(INSTRUCTIONS TO FOLLOW)
Write out the lines from the one with "Open the sakila_full model thumbnail" to the one with "Image resolution: width=600", changing "thumbnail" to "preview" and keeping everything else the same.

(PROVIDED ENTRIES)
start
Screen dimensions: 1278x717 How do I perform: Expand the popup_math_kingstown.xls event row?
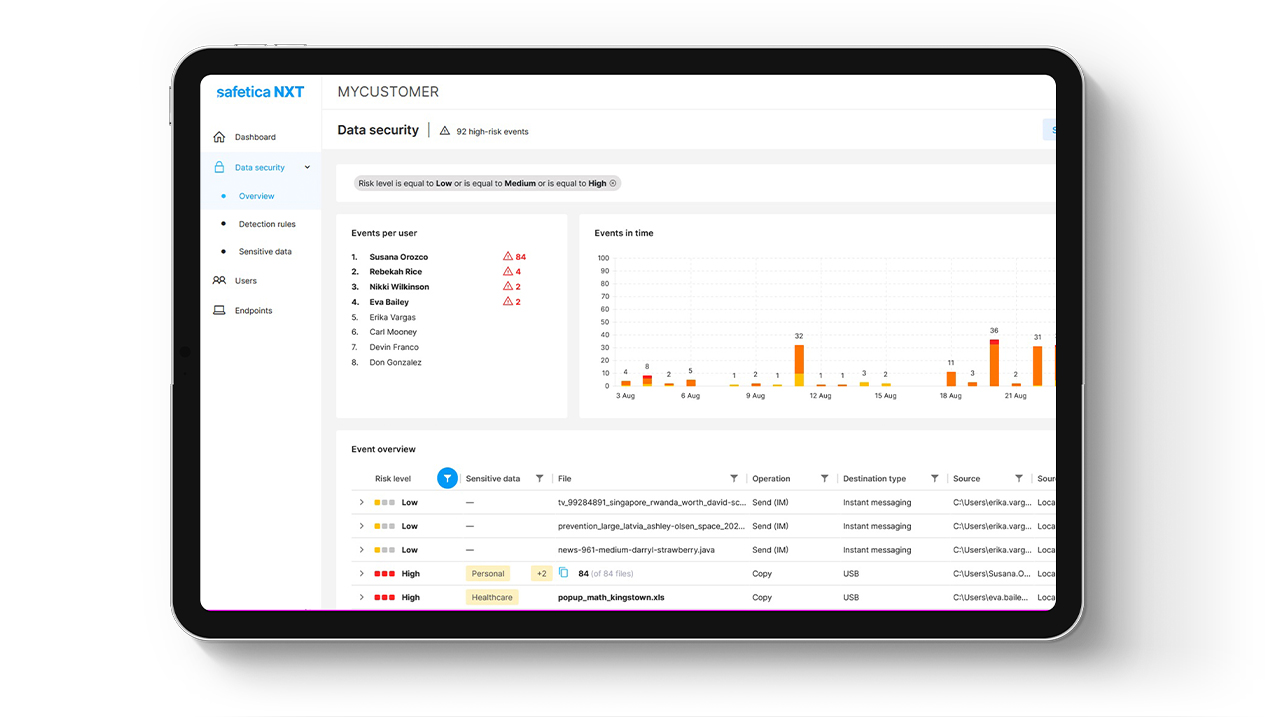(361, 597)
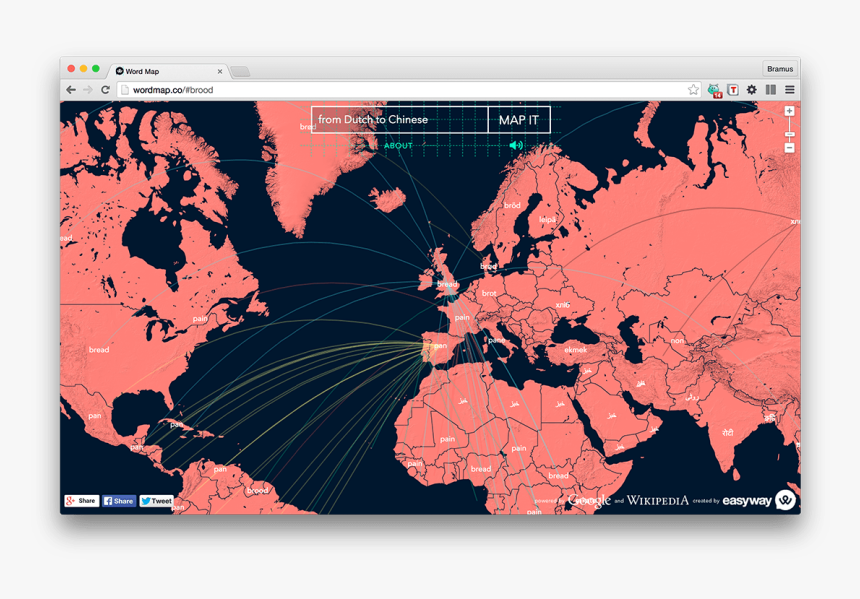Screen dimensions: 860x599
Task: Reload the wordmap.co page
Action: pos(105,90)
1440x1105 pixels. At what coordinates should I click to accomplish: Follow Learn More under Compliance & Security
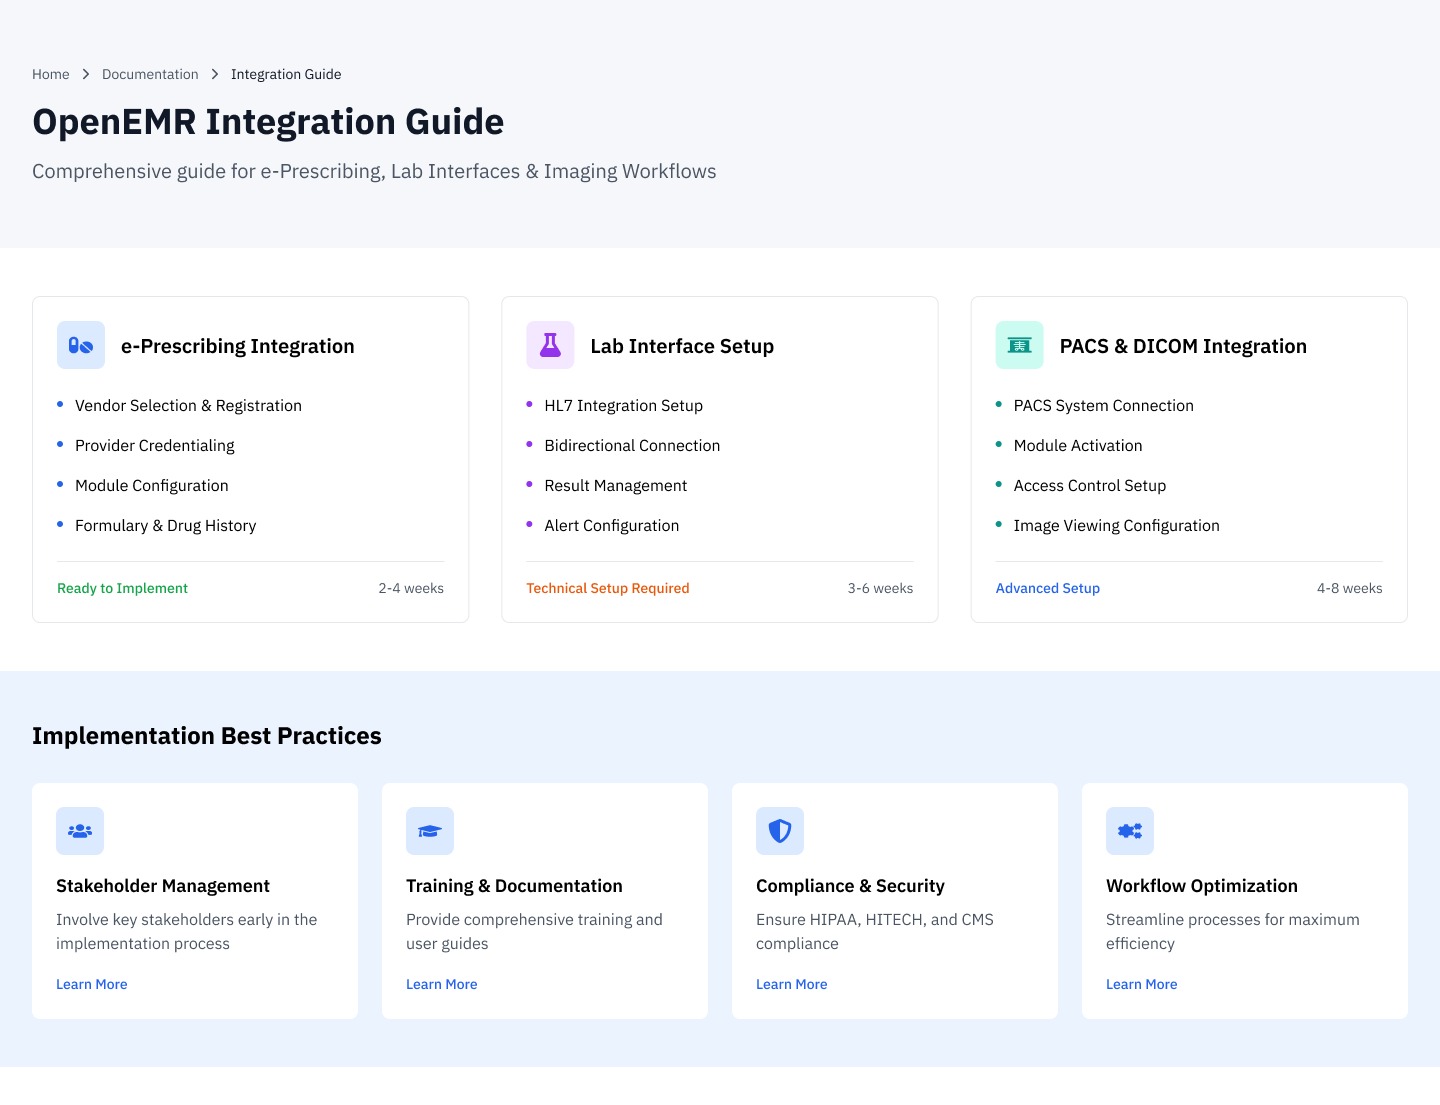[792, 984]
end
start
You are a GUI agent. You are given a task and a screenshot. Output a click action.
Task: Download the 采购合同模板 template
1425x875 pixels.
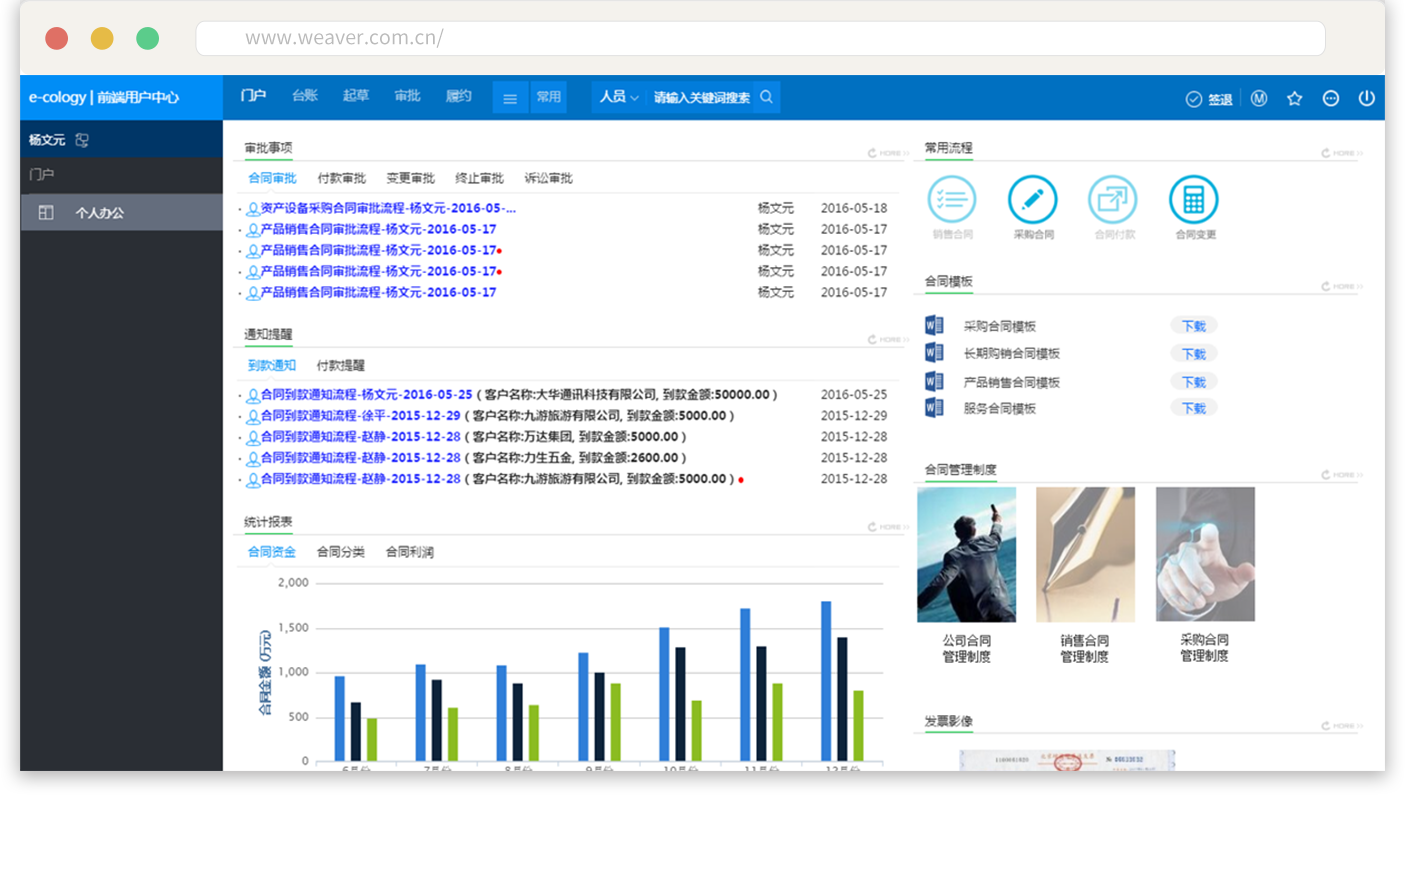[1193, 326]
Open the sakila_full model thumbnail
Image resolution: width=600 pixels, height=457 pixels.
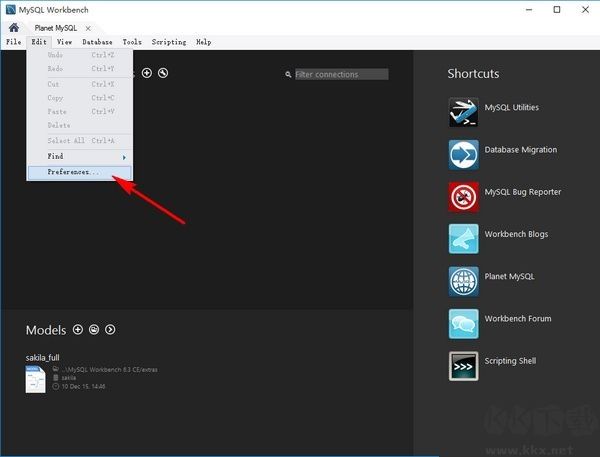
end
start
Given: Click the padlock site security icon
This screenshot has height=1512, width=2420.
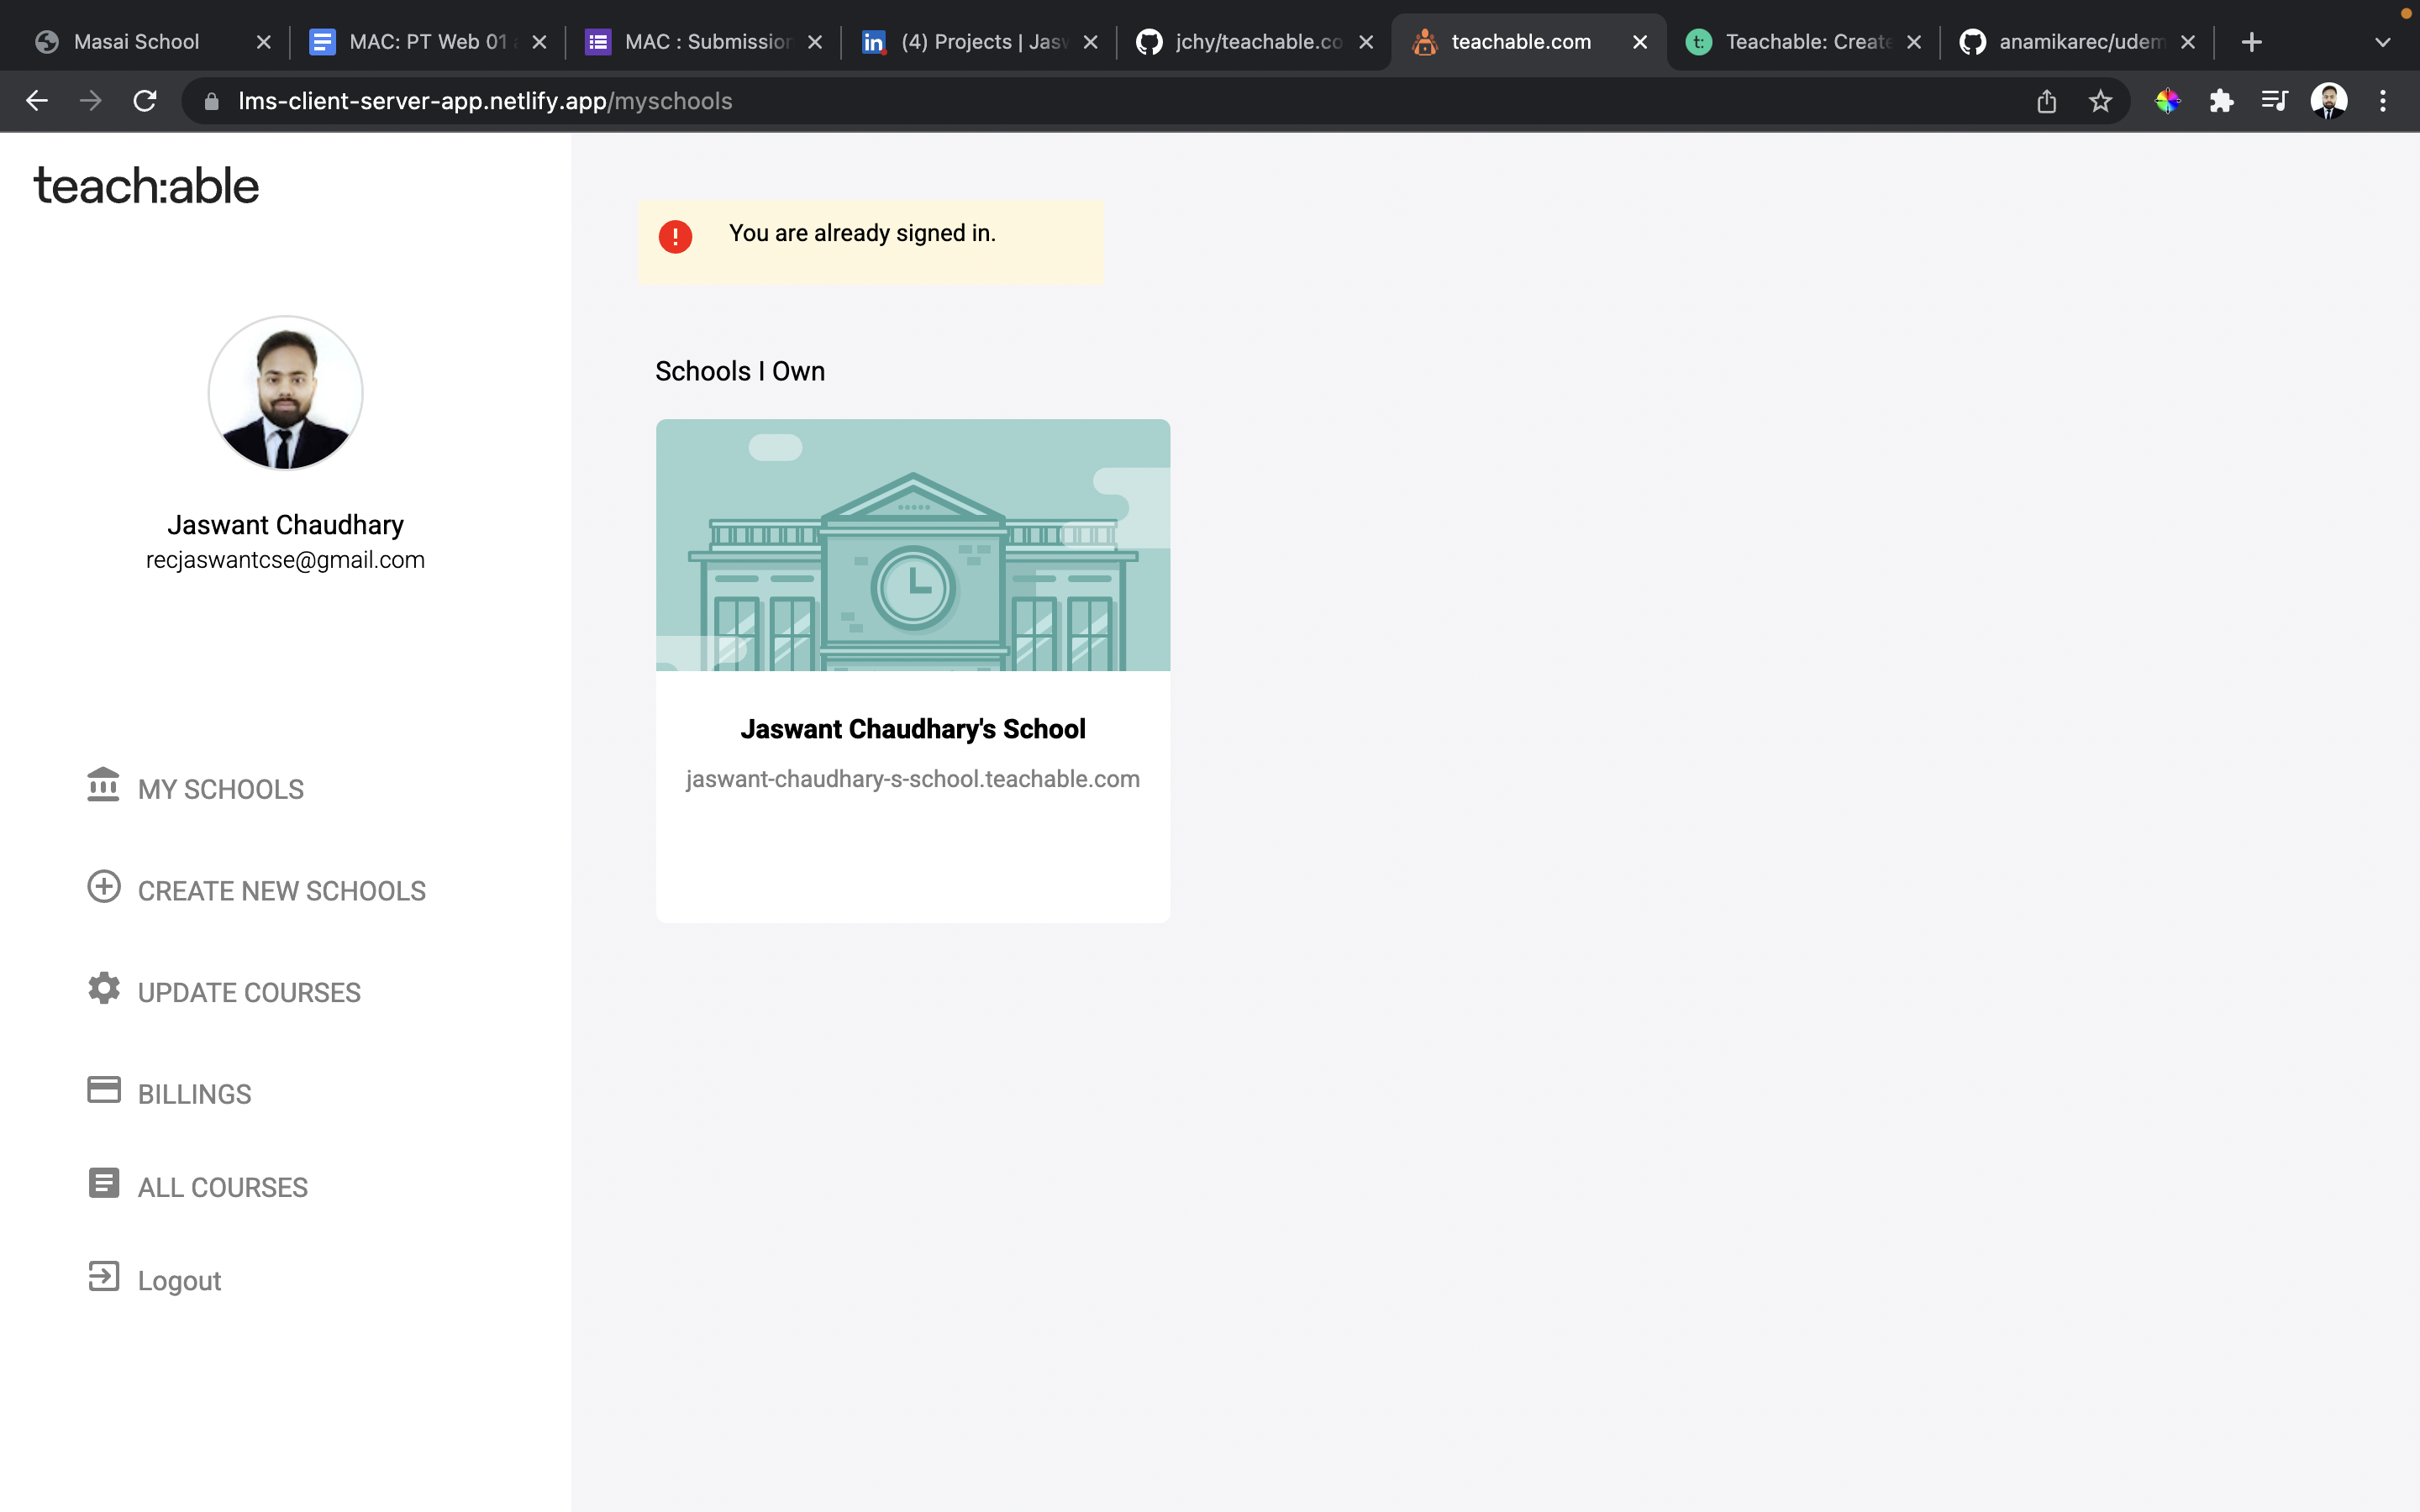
end
(TASK SOLUTION)
Open the sakila_full model preview
Image resolution: width=600 pixels, height=457 pixels.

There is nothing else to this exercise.